第33章 これは終わりではなく始まりの刻


318.

ガラガラと駅構内に響き渡る転がるキャスターの音。荷物の入った硬質なバッグを引くのは私……ではなく、悟。

ここは駅。今から新幹線に乗って京都に向かうのだけれど、今回は向こうから歌姫が来るのではなく、悟が向こうで一日仕事をする……という体で彼も朝からこうして共に来てくれる事となったのでして。
私服姿でふたり並んで京都に向かっての移動中。終始私の斜め上で整った顔に笑顔を浮かべながら、空いた手で私の腰に手を回して進行方向に軽く押してる彼は早朝から元気そのもの。
すれ違う前から独り言の多いお婆さんに「仲の良い事~」って視線で追われて笑われてしまった。
はしゃぐ悟はまるでデートの最中のように、または遠足でテンションがぶち上がった子供のように色んなものに反応をする。
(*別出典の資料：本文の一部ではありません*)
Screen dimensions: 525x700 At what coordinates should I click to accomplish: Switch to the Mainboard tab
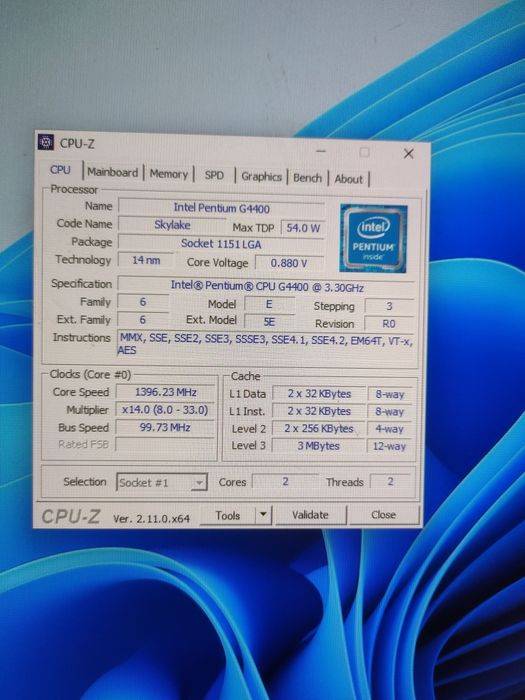tap(112, 172)

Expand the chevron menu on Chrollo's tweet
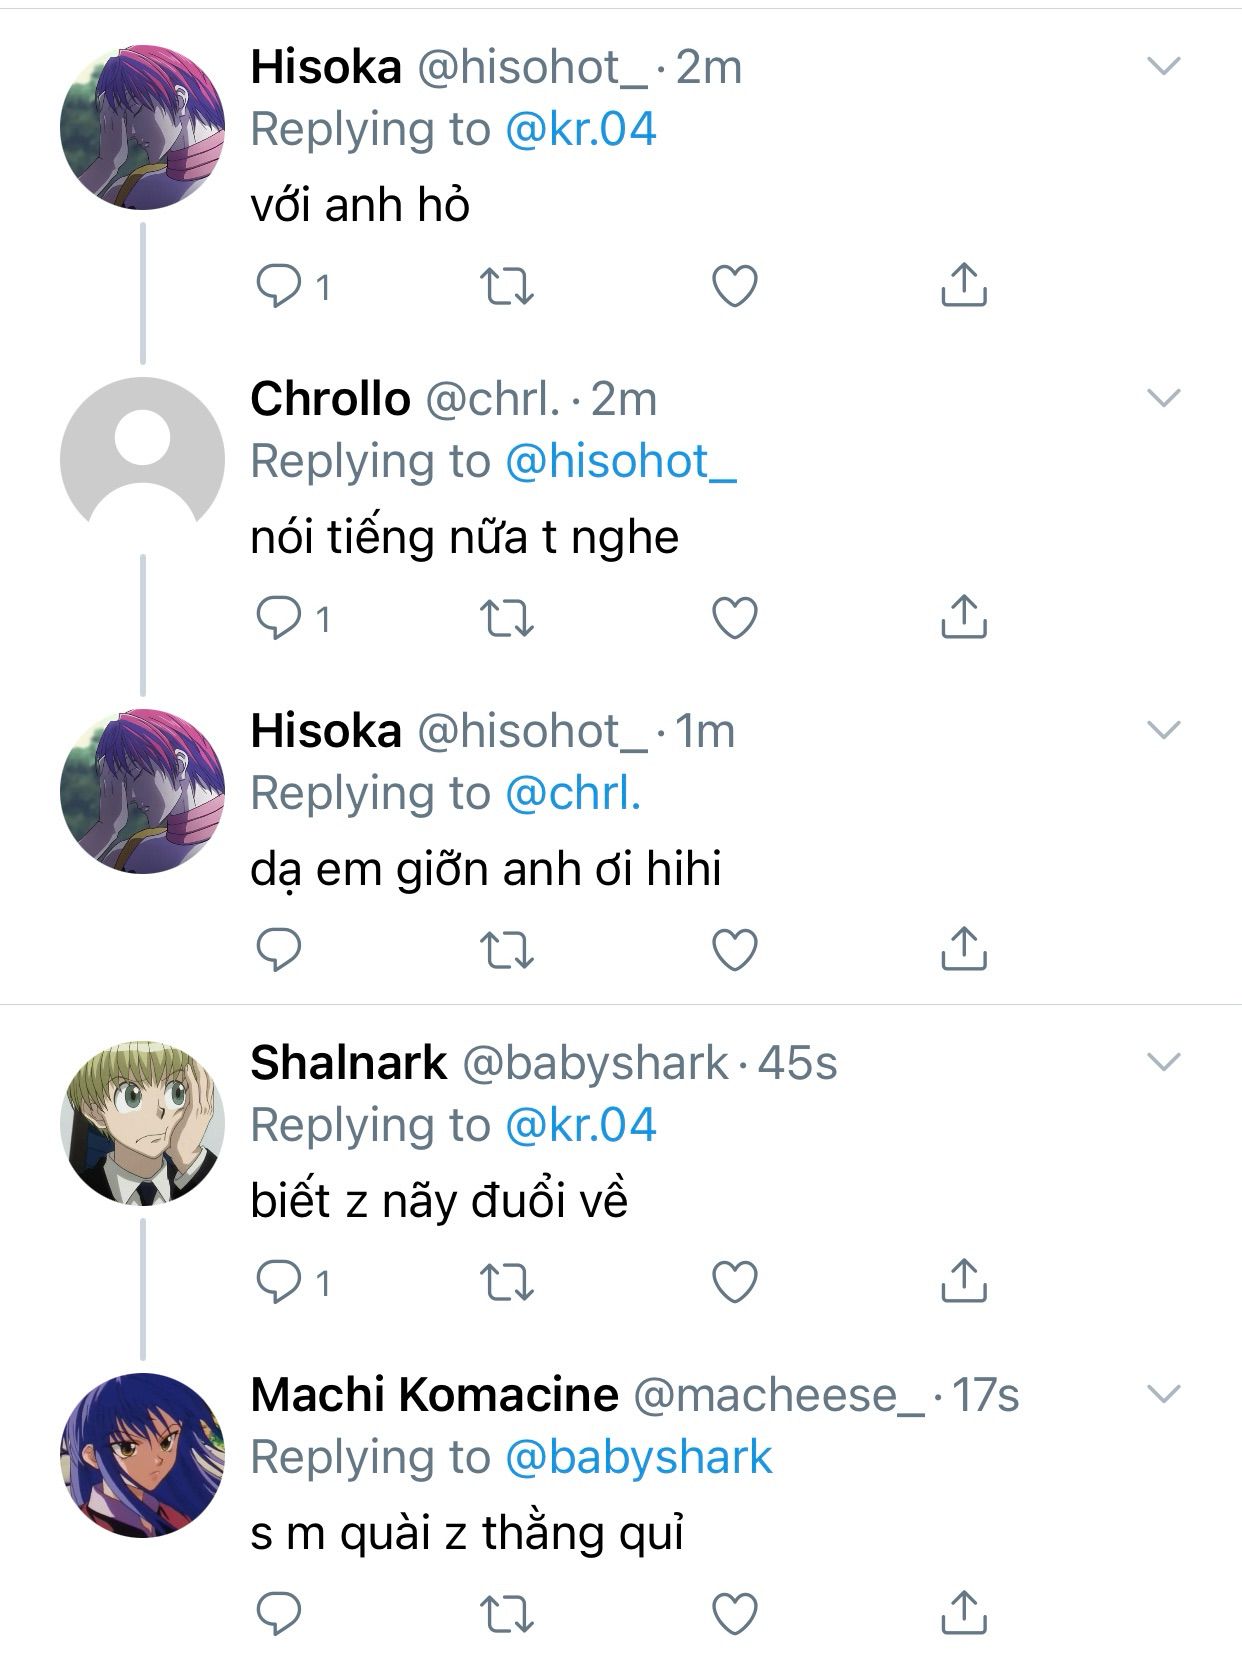(1164, 399)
「ハルカハルカハルカ、見て見て、駅弁売ってるよ、万世のカツサンド!」
『あー、うん売ってんねえ…、ソースが男の子の味ね~』
「それな?よし、買おっか!お供にワザとらしいメロン味なメロンソーダー!
他何かいる?あ、東京弁当あるよっ!買っておこうか、色々入って健康に良さそうだし!そうすっぺか!買った!」

この人意見聞かずに行動してるよ、勢いすげえな…そうすっぺ、て。
パキン、と指を鳴らした悟。改札じゃなく駅弁屋に私の背が押される。発車の時間もあるし流石に遅刻魔の悟もそこは気にして、あまり時間を掛けずに飲み物とお弁当を買った。
買った物をバッグの上部に乗せてガラガラとまたキャスターを鳴らしながら改札方向へ並んで歩いて……。
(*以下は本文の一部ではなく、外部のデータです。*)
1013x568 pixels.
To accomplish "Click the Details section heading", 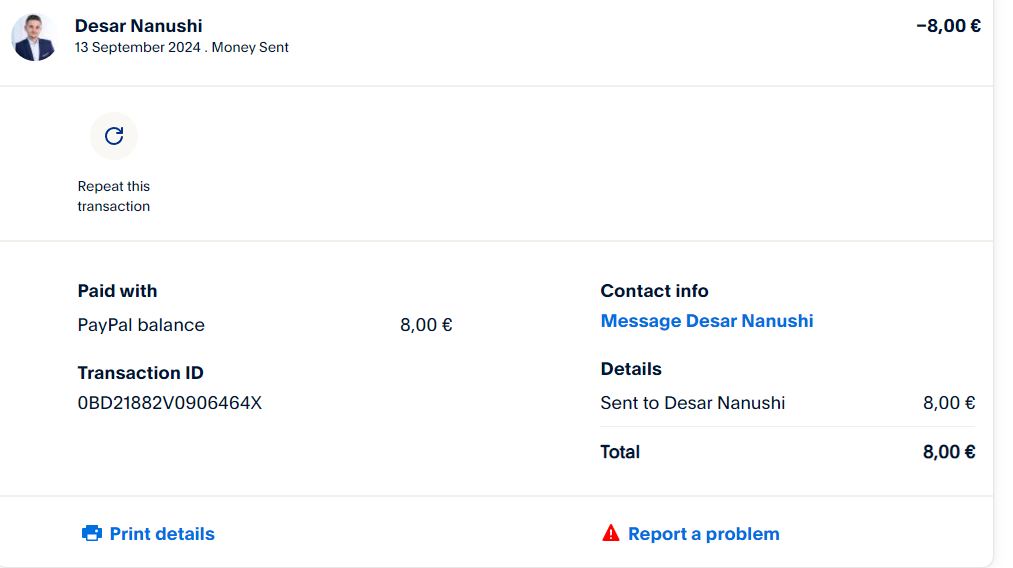I will coord(631,369).
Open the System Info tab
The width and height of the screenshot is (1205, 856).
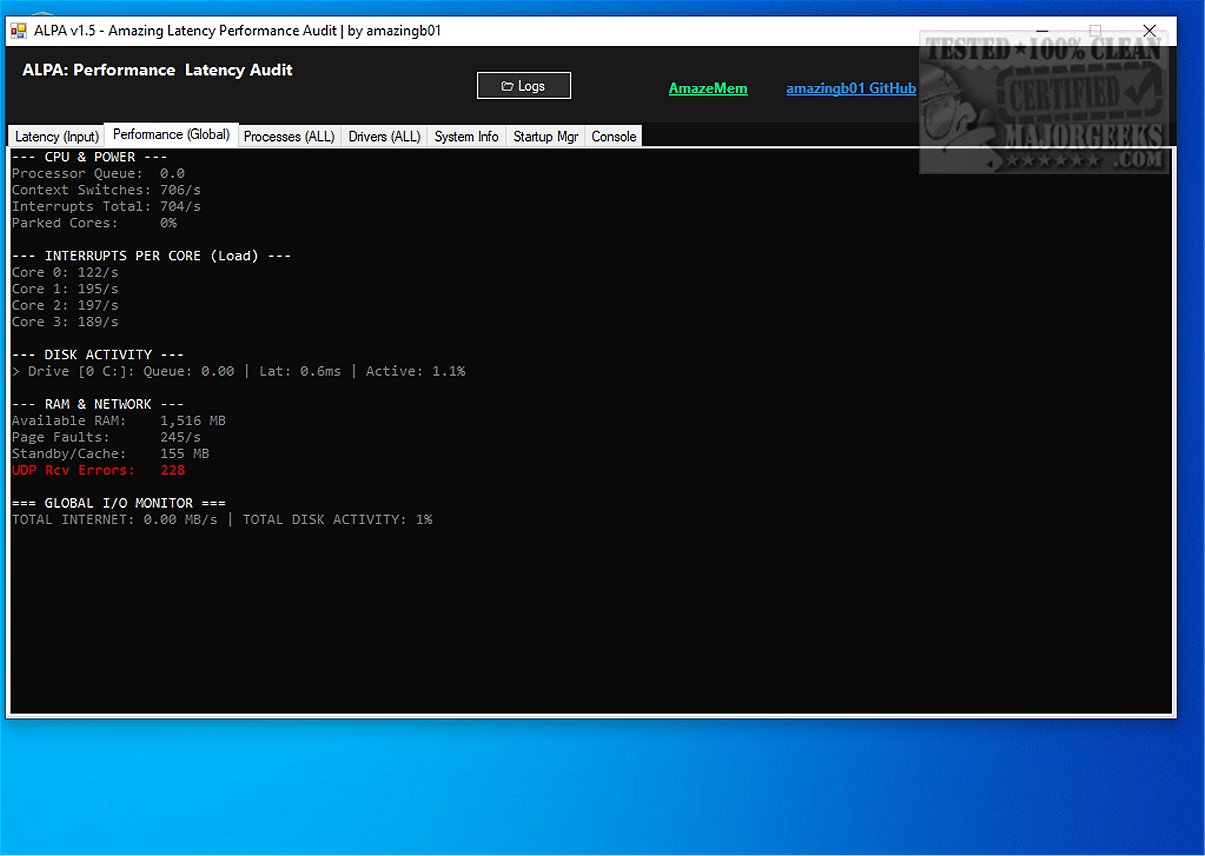point(466,136)
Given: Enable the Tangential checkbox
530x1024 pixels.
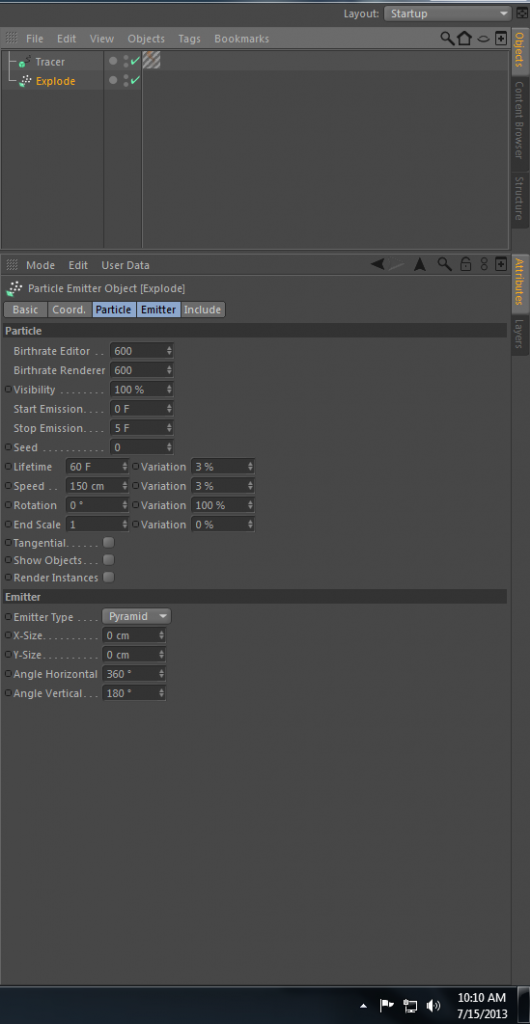Looking at the screenshot, I should point(109,543).
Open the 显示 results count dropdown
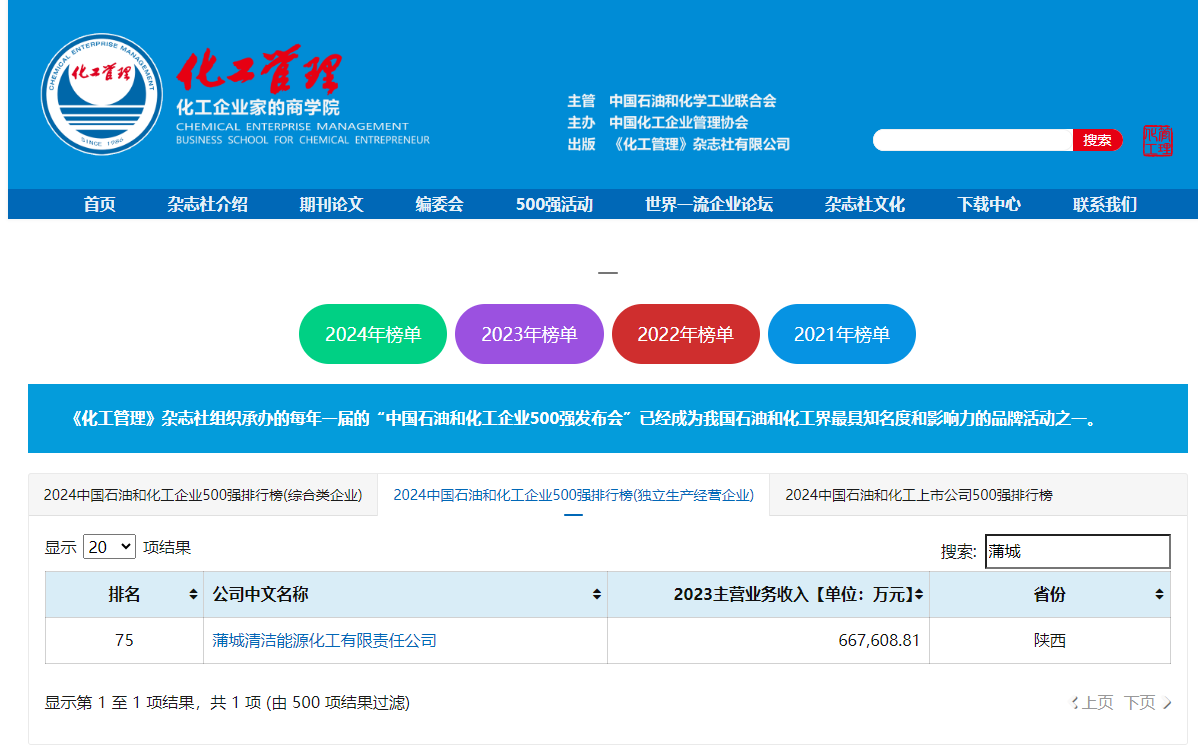 pyautogui.click(x=109, y=547)
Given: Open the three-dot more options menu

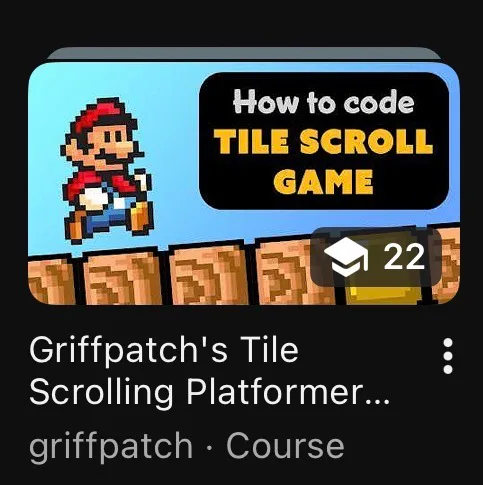Looking at the screenshot, I should (448, 356).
『こっちの方(東京)も忙しいのに、今日一緒に京都まで一緒に来てくれるの、ありがとね、悟』

今の時期は呪術師はそんなに忙しいものじゃないけれど。
ありがとうって気持ちを伝えたら悟は優しい笑みを浮かべ、腰に回した手が優しく背と腰を何度も撫でてる。

「なにさ、アタリマエだろー?オマエは僕の大好きな奥さんなんだし、元気な子供だって居るんだし。キミらをちゃんと守るのが僕の仕事だもん。こんな重い荷物は持たせたくないんだ。
キミをエスコートするのは誰よりもこの僕こそが適任者じゃなーい?」
『ん、確かに悟が適任者だねー』

一緒に居れば安心出来るし彼はとても強い。進行方向を気にしつつ隣を見上げればドヤ顔のグラサン。